Behind Mr. Creedly, there were several splintered cracks in the door's oak frame. The small window in it must have shattered, for it had been replaced with a rough wooden plank.
Mr. Bellows, the skeletal English instructor, walked past from the other side of the hall. He had a key in his hand. He slowed as he approached Mr. Creedly.
“This is not your room,” Mr. Creedly said.
Mr. Bellows looked ready to argue, but stepped back. “I just need to enter for a moment.”
Mr. Creedly raised his spindly arms. The shadows stretched across the door and wall behind him. “She is angry. You've angered her.”
Mr. Creedly was right about that. Ms. Primrose was angry. And hungry. Both. They seemed to be interwoven. The angrier she got, the hungrier she was.
Mr. Bellows snickered. “I don't know what you're
talking about,” he said, but he looked at Mr. Creedly's outstretched arms and stepped back. “I'll come back after lunch.” As Mr. Bellows passed Caden and Tito, he turned to Tito. “Win the spelling bee Thursday, and you'll definitely get the English award next week.”
“Awesome,” Tito said. “A-W-E-S-O-M-E.”
“Nicely done, Tito. Smart,” Mr. Bellows said. “S-M-A-R-T.”
Caden was feeling sick once more.
Then Mr. Bellows shifted his attention to Caden. “And you.” Mr. Bellows and Caden had never before spoken. “You, young Razzonian prince, enjoy my spelling contest as well.”
What was there to enjoy about that? “Doubtful,” Caden said.
After Mr. Bellows left, Tito turned to Caden. “Everyone really does seem to know about you.”
“My family is famous in the Greater Realm. All know of us.” He nodded to Mr. Bellows's retreating figure. “He's evil, you understand that?”
“I still need him to give me an A.” Tito grinned, the left side of his mouth higher than the right. “It's better to lull them into a false sense of friendliness. Keeps them off guard.”
“Perhaps,” Caden said. Mr. Creedly remained stationed at the classroom door. Now he watched Caden and Tito like he wanted to sink poisonous fangs into them. “He doesn't look lulled,” Caden said.

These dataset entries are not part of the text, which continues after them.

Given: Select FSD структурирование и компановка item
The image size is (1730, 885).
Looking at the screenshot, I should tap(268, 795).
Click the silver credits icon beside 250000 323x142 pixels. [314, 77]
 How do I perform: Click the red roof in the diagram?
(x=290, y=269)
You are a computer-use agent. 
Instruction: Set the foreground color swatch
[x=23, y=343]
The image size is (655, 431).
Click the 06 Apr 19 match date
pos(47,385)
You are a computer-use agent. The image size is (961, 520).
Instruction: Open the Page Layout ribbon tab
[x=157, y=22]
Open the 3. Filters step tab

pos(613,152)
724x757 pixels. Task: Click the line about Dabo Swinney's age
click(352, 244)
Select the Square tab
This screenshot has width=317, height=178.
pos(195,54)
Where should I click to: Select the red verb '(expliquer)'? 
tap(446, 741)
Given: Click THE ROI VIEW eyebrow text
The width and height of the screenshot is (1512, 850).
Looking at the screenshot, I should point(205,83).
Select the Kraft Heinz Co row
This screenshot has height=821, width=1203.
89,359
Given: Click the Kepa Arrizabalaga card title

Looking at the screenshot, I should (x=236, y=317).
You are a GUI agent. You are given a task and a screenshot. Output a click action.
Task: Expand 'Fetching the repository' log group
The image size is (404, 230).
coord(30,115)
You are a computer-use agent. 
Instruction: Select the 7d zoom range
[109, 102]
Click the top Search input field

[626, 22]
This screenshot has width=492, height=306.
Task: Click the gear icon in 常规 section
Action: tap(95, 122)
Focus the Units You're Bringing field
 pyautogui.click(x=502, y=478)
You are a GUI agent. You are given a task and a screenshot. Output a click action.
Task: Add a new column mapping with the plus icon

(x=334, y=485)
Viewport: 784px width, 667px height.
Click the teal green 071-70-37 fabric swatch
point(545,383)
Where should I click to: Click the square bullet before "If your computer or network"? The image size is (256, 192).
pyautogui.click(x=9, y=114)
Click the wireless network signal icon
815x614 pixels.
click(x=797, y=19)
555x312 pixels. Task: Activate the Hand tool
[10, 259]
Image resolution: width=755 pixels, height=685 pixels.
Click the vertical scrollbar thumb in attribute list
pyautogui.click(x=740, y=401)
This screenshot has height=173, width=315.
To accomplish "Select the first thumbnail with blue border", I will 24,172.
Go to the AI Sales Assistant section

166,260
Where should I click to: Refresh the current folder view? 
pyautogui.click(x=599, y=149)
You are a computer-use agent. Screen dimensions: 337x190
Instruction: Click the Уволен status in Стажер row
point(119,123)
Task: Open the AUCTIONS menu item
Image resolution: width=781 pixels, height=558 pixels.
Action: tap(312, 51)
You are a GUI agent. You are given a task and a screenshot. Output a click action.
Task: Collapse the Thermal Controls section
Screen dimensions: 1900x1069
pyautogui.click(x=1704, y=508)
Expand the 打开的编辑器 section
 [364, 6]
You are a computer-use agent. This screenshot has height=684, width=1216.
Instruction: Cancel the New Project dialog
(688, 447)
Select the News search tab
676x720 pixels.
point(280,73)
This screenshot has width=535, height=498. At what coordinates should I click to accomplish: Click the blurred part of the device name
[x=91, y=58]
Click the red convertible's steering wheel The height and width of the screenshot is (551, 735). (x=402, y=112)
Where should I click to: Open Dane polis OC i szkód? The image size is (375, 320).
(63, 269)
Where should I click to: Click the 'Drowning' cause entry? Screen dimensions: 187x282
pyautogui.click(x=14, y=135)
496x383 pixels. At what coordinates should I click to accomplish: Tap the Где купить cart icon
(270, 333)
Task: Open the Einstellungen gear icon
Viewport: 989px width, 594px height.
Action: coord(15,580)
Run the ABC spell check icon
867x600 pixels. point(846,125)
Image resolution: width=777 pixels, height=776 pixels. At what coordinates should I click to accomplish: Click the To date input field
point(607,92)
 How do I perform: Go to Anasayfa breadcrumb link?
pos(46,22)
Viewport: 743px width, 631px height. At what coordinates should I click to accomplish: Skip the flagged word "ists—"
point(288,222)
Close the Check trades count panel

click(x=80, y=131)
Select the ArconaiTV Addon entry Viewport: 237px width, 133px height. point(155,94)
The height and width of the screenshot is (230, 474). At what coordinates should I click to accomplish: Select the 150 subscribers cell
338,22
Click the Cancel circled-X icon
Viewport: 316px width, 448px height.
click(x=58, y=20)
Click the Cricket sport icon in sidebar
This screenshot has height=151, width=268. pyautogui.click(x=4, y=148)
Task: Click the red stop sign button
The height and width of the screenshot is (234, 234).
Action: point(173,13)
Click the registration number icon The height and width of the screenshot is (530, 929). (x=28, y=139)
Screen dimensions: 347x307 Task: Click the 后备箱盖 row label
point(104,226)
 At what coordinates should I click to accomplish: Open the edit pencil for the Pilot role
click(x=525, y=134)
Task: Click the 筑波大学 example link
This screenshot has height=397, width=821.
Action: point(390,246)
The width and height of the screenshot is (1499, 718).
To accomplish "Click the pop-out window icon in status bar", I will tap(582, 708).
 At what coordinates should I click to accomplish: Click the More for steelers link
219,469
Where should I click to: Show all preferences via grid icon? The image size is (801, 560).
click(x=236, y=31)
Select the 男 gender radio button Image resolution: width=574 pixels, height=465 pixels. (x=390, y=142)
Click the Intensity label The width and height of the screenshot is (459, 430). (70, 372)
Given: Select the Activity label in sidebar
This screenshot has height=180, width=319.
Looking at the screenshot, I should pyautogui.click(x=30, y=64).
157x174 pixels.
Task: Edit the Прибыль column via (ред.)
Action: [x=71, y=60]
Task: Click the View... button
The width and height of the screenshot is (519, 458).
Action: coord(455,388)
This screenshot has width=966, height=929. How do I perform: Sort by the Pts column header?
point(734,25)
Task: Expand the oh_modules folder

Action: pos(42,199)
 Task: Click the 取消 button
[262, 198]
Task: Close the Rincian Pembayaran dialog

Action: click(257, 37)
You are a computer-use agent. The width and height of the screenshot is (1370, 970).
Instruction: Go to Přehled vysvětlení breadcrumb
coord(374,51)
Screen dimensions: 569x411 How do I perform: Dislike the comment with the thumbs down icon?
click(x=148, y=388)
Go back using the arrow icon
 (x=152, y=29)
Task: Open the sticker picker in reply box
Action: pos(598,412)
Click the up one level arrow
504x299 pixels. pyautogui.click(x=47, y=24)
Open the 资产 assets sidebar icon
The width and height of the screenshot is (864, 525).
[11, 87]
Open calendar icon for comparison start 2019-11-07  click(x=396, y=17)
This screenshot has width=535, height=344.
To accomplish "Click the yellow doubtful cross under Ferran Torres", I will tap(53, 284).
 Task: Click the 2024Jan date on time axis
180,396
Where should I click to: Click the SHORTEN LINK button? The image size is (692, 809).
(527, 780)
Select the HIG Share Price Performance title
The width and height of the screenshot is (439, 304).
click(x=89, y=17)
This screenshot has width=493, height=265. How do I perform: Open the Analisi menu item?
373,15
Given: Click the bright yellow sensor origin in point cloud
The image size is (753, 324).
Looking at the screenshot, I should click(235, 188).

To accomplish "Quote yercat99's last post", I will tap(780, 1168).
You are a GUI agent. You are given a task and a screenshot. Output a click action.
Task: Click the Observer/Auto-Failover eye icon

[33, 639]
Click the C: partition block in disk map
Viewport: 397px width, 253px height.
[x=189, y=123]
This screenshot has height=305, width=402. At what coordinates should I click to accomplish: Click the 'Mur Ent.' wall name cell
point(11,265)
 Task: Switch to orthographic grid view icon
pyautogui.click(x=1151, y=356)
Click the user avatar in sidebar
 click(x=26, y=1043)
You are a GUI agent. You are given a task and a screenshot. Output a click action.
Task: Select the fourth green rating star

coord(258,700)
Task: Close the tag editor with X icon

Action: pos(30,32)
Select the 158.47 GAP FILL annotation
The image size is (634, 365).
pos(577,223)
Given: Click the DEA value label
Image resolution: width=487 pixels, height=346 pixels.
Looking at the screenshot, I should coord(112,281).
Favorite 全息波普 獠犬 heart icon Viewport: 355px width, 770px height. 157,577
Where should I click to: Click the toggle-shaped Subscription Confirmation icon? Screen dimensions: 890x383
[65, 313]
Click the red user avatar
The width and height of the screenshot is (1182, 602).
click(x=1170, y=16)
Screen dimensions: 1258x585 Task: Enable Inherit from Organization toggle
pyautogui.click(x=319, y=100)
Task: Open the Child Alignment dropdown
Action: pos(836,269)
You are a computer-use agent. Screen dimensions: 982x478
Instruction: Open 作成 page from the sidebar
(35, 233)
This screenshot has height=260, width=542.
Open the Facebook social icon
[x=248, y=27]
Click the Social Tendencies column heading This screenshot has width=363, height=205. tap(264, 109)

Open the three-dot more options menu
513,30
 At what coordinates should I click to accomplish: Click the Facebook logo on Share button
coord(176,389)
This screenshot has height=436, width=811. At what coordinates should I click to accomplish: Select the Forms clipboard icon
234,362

“Yeah, I don't think he's going to let us in that room
either.” Tito leaned back against the wall. “That room blew up, and if your brother is out shopping, he's not inside it. Why do you need to get in there?”
Caden needed to get inside because his and Jasan's lives depended on him finding out what had happened. Seven days would be up in the flap of a fairy wing. “Because there is something new I must tell you,” Caden said. He also needed to tell the sorceress and enchantress. “Brynne and Jane must know, too.”
“Okay. Then tell us over delicious, evil-people-prepared food.”
The cafeteria was noisier than usual. Caden waited at the middle table for Brynne, Tito, and Jane. Near the front, Derek and his group laughed and pointed at him. No matter. Caden was certain he could flatten them if he wanted.
Toward the back, the teachers who ate with second lunch were gathered. Mr. Bellows was there. He and Mrs. Belle were arguing. That was interesting, considering the scene by her destroyed classroom, but not that unusual. The villainous teachers often argued. They hated one another as much as everyone else.
As he turned back, a group of sixth-grade girls and boys waved at him. As Caden was gracious and royal, he smiled and waved back. They broke into giggles.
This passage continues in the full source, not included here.